** Problem to work on **
Every record below should be printed again exactly, with its pictures removed.
*** Opening Material for this exercise ***
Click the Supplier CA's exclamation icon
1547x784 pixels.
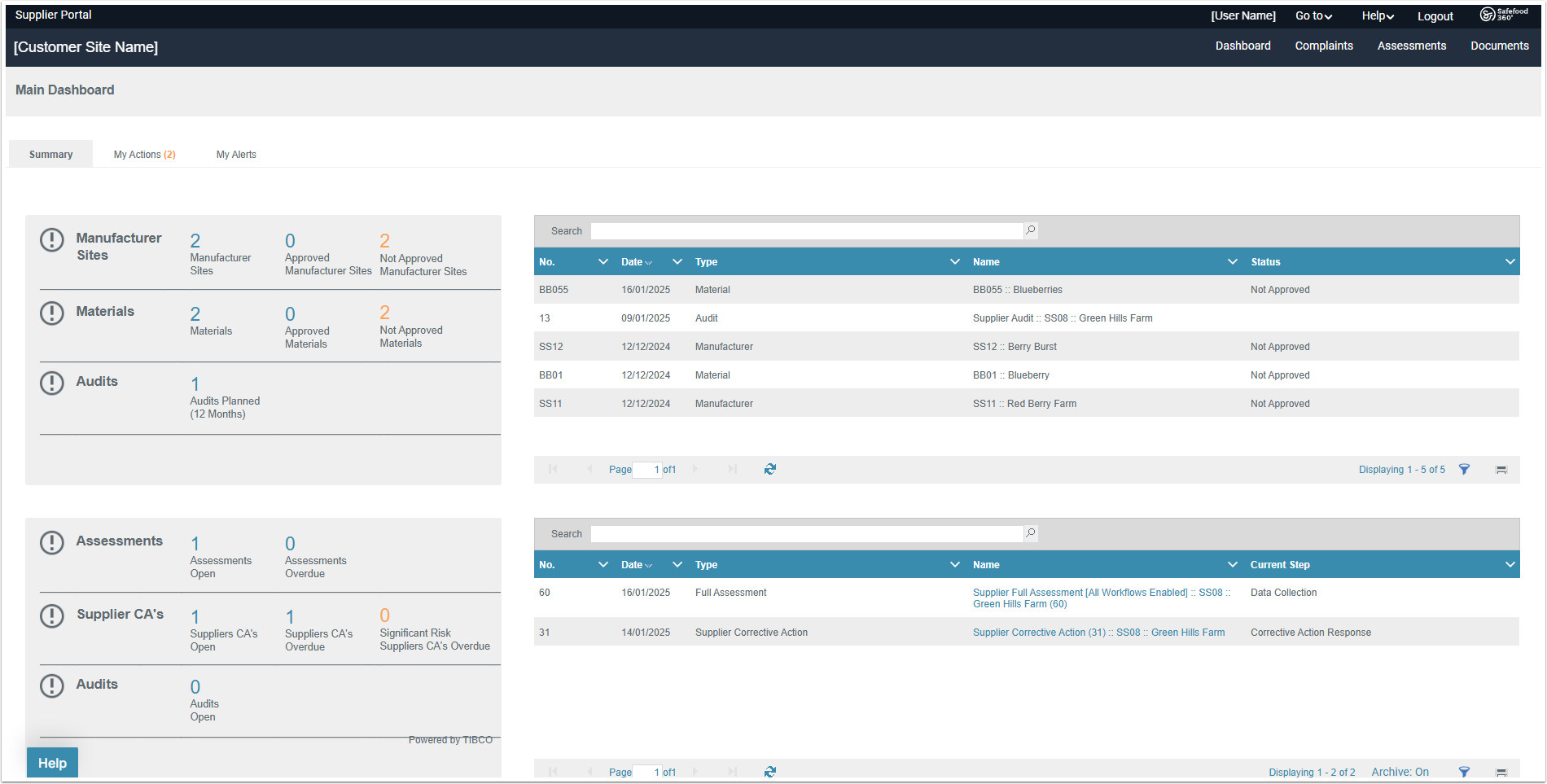tap(52, 615)
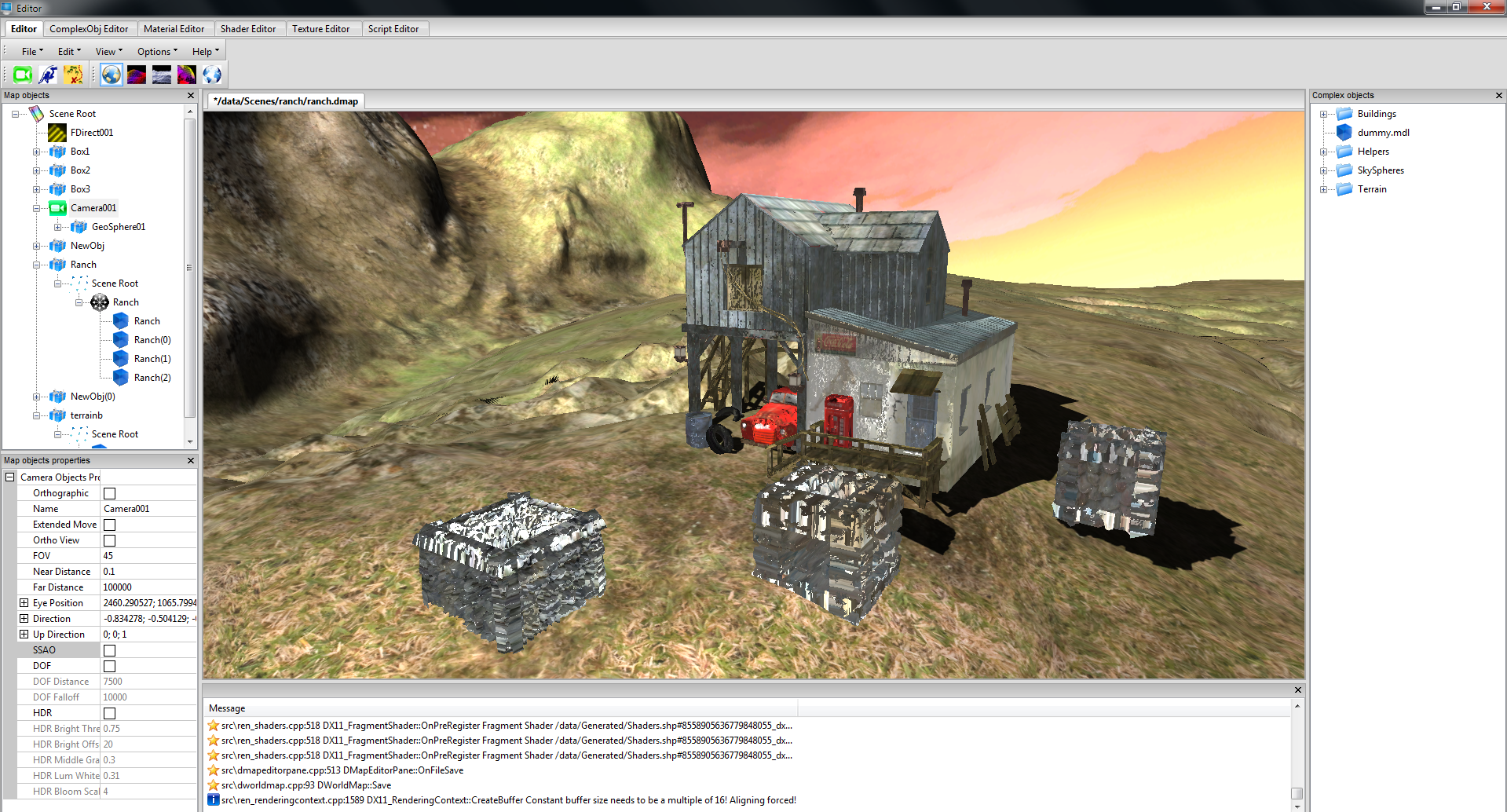Expand the Buildings folder in Complex objects
The width and height of the screenshot is (1507, 812).
pyautogui.click(x=1323, y=114)
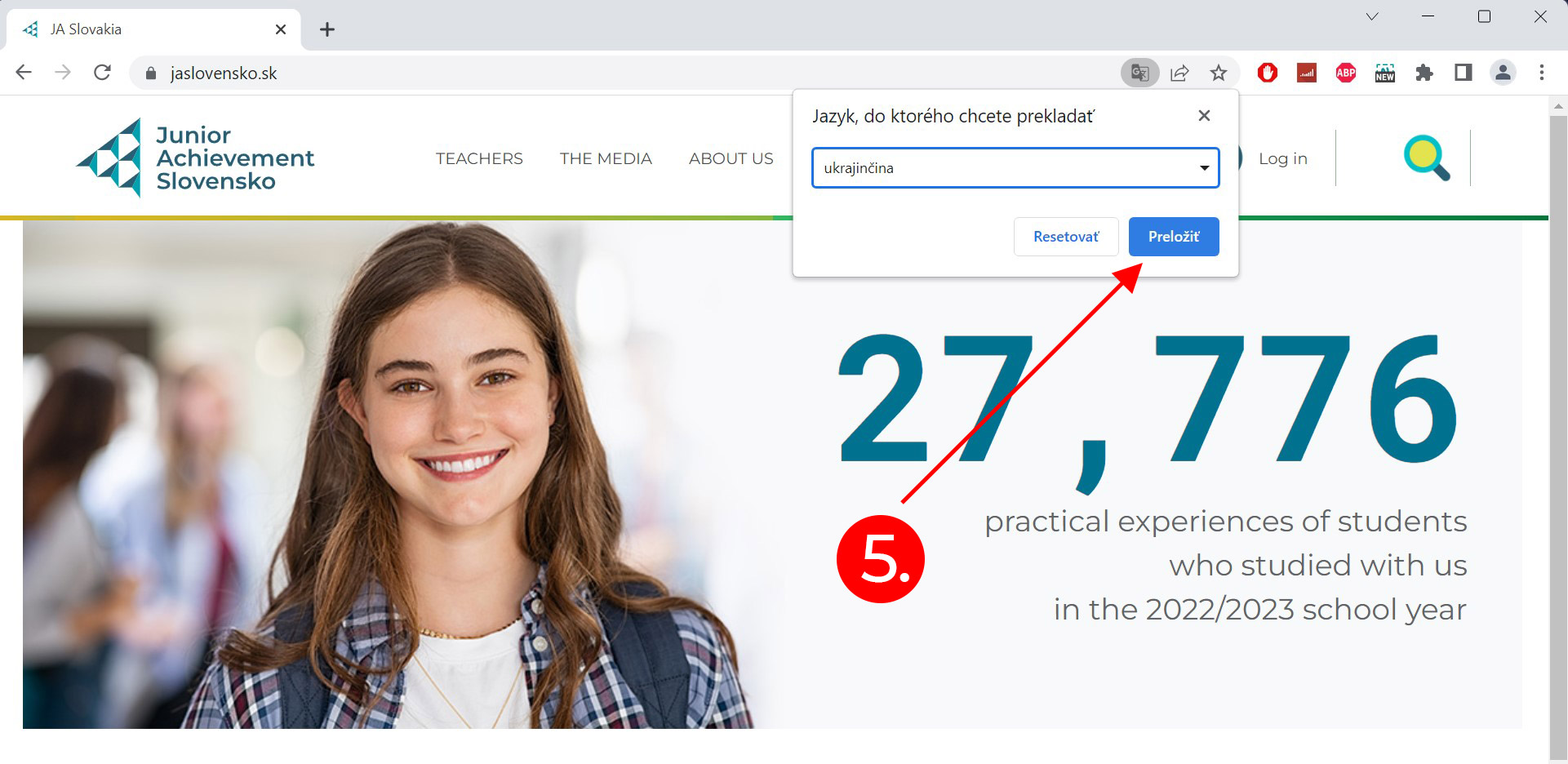Screen dimensions: 1568x764
Task: Open the user profile avatar menu
Action: (1503, 73)
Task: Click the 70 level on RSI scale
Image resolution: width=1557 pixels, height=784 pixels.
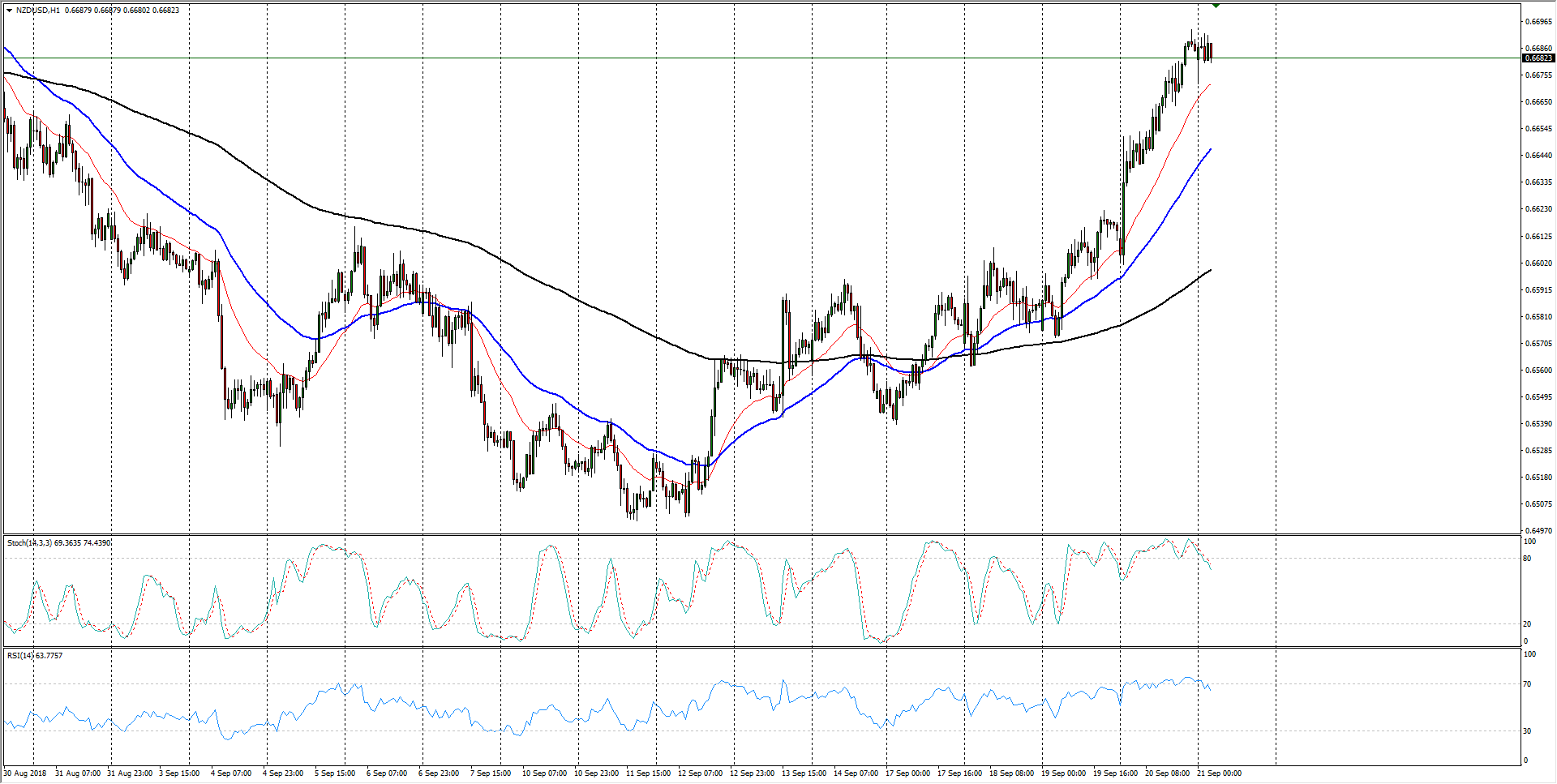Action: coord(1528,685)
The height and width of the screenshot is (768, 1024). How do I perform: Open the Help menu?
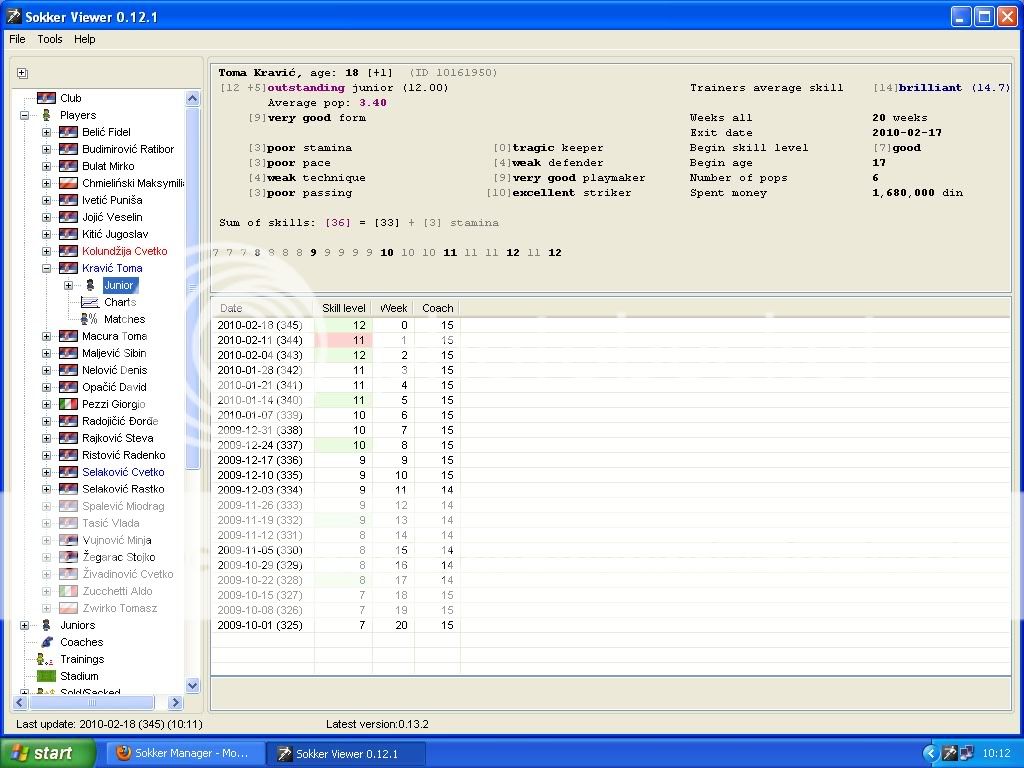point(85,39)
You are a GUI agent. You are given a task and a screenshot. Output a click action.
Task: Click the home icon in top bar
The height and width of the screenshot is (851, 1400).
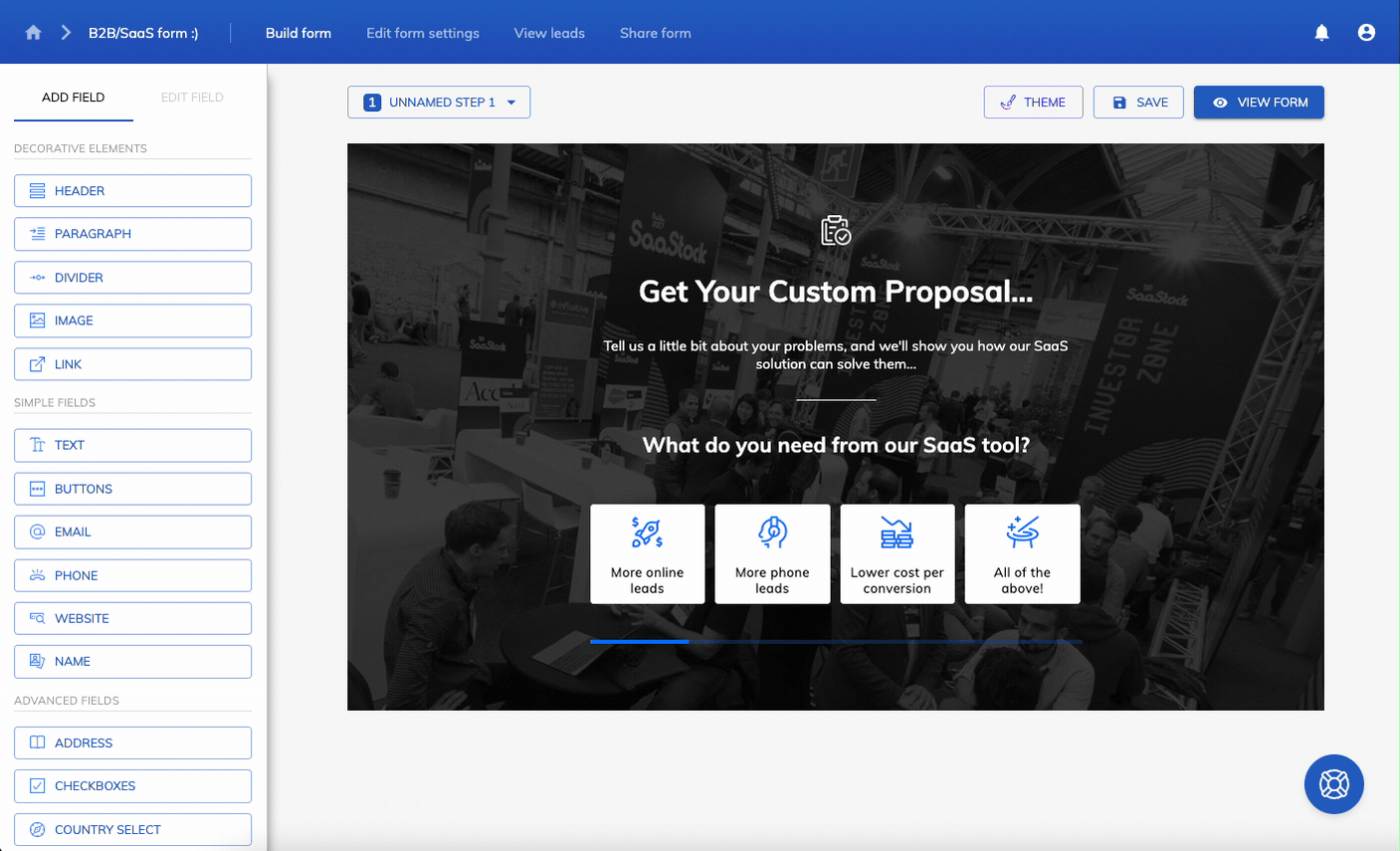pos(33,33)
*** Closing Material for this exercise ***
** Answer below **
Click the Supplier CA's exclamation icon
1547x784 pixels.
tap(52, 615)
Expand the Buildings folder in Complex objects
The width and height of the screenshot is (1507, 812).
pyautogui.click(x=1323, y=114)
Screen dimensions: 1568x764
Task: Open the user profile avatar menu
Action: (1503, 73)
Task: Click the 70 level on RSI scale
Image resolution: width=1557 pixels, height=784 pixels.
Action: coord(1528,685)
The height and width of the screenshot is (768, 1024). How do I perform: Open the Help menu?
point(85,39)
You are a GUI agent. You are given a task and a screenshot. Output a click action.
Task: Click the home icon in top bar
The height and width of the screenshot is (851, 1400).
pos(33,33)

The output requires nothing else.